これらのREGZAはすべて新4K衛星放送対応のBS/CS 4Kチューナーを内蔵しており、別途チューナーを買わなくても、12月の放送開始と同時に番組を見ることができる真の4Kテレビです。
開発が間に合わないソニー
他のメーカーはどうかというと、このような発表があります。
- ソニー、BS 4Kチューナを2018年内発売へ(AV Watch)
- パナソニックも新4K衛星放送チューナを12月の放送開始前に発売(AV Watch)
- ピクセラ、新4K衛星放送チューナを3万円未満で10月発売。Android TV搭載(AV Watch)
ピクセラはTVメーカーではありませんので別として、PanasonicとSonyです。
Panasonicは4K Ultra HDブルーレイで先行しており、2年以上も前からBDレコーダーで対応しています。したがって、公約通りに発売できるでしょう。
一方、SonyはPanasonicから遅れること1年で4K Ultra HDブルーレイプレーヤーを発売、2年遅れでBDレコーダーと第2世代4K Ultra HDブルーレイプレーヤーを発売します。
- 1カ月前からドラマ・アニメを“先録”できるソニーBDレコーダ。UHD BD再生も(AV Watch)

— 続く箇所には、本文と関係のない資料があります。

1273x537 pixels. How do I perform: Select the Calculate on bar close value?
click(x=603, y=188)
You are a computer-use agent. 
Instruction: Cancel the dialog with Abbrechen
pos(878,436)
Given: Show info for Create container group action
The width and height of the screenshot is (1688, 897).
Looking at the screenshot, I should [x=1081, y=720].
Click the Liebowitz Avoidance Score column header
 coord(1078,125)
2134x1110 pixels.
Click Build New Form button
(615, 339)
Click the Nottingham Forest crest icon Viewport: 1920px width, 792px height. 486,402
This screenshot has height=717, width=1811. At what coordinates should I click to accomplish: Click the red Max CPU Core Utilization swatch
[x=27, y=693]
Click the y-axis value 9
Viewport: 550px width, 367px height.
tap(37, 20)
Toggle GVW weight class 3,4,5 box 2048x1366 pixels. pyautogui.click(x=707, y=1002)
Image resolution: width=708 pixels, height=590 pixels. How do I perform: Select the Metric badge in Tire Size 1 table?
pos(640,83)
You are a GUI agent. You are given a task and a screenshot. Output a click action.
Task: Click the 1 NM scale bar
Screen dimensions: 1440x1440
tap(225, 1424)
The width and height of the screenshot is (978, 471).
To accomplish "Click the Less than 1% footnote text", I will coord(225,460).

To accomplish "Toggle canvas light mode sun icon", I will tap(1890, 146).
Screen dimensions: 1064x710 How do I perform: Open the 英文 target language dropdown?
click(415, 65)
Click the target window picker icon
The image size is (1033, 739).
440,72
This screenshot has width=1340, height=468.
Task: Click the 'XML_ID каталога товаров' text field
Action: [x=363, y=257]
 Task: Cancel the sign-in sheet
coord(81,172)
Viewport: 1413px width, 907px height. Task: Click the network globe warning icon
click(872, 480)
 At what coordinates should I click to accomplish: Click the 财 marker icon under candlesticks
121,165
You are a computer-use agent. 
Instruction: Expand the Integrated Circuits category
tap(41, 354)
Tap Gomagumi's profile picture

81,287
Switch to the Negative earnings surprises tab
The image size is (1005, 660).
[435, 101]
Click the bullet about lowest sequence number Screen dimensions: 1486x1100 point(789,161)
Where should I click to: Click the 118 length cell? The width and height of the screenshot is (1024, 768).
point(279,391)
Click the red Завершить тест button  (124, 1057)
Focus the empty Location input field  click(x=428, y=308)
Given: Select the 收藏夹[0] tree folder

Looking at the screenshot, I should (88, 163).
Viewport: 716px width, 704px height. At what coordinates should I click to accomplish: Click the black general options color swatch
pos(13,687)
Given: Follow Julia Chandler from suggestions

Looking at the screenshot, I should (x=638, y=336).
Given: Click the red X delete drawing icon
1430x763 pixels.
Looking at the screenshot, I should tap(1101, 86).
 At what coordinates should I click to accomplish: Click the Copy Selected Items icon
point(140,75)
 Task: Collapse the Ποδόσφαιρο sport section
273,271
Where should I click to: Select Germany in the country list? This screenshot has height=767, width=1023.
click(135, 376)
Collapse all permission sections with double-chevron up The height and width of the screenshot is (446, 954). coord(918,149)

- ソニー、Dolby Vision対応で約3万円のUHD BDプレーヤー「UBP-X700」(AV Watch)
PS4 Proも4K Ultra HDブルーレイに対応できず、4K Ultra HDブルーレイに対しては消極的です。
そして、テレビに関しては機能が向上してるように見えて、実は開発力の低下をGoogleに丸投げすることで補っているにすぎません。
- 43型から85型まで。ソニースタンダード4K TV「X8500F」はAndroid Oreo(AV Watch)
- ソニーの4Kテレビ新製品、全て「Googleアシスタント built-in」対応へ(ITmedia)
本当に動作する、バグの無い、新4K衛星放送対応BS/CS 4Kチューナーを出せるのか疑問が残ります。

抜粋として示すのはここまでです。